Which of the following statements is not True of venous thrombosis?
A. May occur with stasis or states of hypercoagulability.
B. Can break off and embolize to pulmonary circulation.
C. Highly dependent upon the state of the vessel wall, the platelet, and factors related to blood flow.
D. Thrombi are rich in fibrin and trapped red cells and contain relatively few platelets.

Answer 18

C. Highly dependent upon the state of the vessel wall, the platelet, and factors related to blood flow.

Question 19

A 14-year-old female with CBC showing Hgb 100 mg/dL, Hct 0.30,MCV 75fL low MCH 28pg low, WBC 6x10%/L, Platelet Count 400 x 10°/L. She is asymptomatic and had her menarche at 13 y.o. Her TSAT is 9 and her Reticulocyte count is 0.5%. What is the most likely diagnosis of the following cases?
A. Iron Deficiency Anemia
B. Pure Red Cell Aplasia
C. Thalassemia Syndrome
D. Anemia of Chronic Disease

Answer 19

A. Iron Deficiency Anemia

Question 20

A 25-year-old male presenting with pancytopenia and hemoglobinuria. Bone marrow shows erythroid hyperplasia and he has a positive PIG A gene mutation. What is the most likely diagnosis?
A. Hereditary Spherocytosis
B. Paroxysmal nocturnal hemoglobinuria
C. Cold Agglutinin Disease
D. Autoimmune Hemolytic Anemia

Answer 20

B. Paroxysmal nocturnal hemoglobinuria

Question 21

A young adult female primigravid just gave birth complicated by placenta accreta. Patient still with bleeding a day after evacuation of placenta. Her CBC revealed the following Hgb 7g/di, Hct 26%, WBC 17,000 with segmenter’s predominance, Platelet count 30,000/ul.
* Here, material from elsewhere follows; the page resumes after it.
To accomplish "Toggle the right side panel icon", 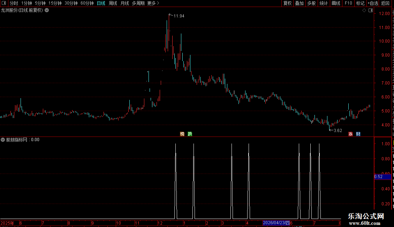I will 371,10.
PT control 12, patient 18secs INR 3 and aPTT control 35 patient 80secs. Which of the following laboratory findings is expected of this patient?
A. absent ADAMTS 13
B. low megakaryocytes in the bone marrow
C. reduced Fibrinogen level
D. decreased D-Dimer

Answer 21

C. reduced Fibrinogen level

Question 22

A 44 y/o male has been hospitalized for 6 weeks because of various complications beginning with a bowel obstruction. The patient has had several operative procedures, one of which required transfusion of 3 units of PRBC. He has been unable to eat and has been receiving broad spectrum antibiotics almost continuously. Recently performed tests showed an isolated prolongation of PTT and bleeding time were normal. What is the most likely cause of the coagulation abnormality?
A. Disseminated Intravascular coagulopathy
B. Coagulopathy of liver disease
C. Vitamin K deficiency
D. Hemophilia A|

Answer 22

C. Vitamin K deficiency

Question 23

True of vWF
A. synthesized in the liver
B. mediates platelet binding via the GP IIb/IIa
C. plasma carrier of FVIII
D. facilitates platelet aggregation

Answer 23

C. plasma carrier of FVIII

Question 24

A 65-year-old female diagnosed with chronic lymphocytic anemia presents severe hemolytic anemia. Antibody identification shows it is predominantly IgM. What is the most likely diagnosis?
A. Autoimmune Hemolytic Anemia
B. Hereditary Spherocytosis
C. Cold Agglutinin Disease
D. Paroxysmal nocturnal hemoglobinuria

Answer 24

C. Cold Agglutinin Disease

Question 25

A 35-year-old male presenting with moderate anemia which was detected since he was 18-years-old. He has icteric sclerae, splenomegaly and his osmotic fragility test shows increased hemolysis. What is the most likely diagnosis?
A. Hereditary Spherocytosis
B. Cold Agglutinin Disease
C. Paroxysmal nocturnal hemoglobinuria
D. Autoimmune Hemolytic Anemia

Answer 25

A. Hereditary Spherocytosis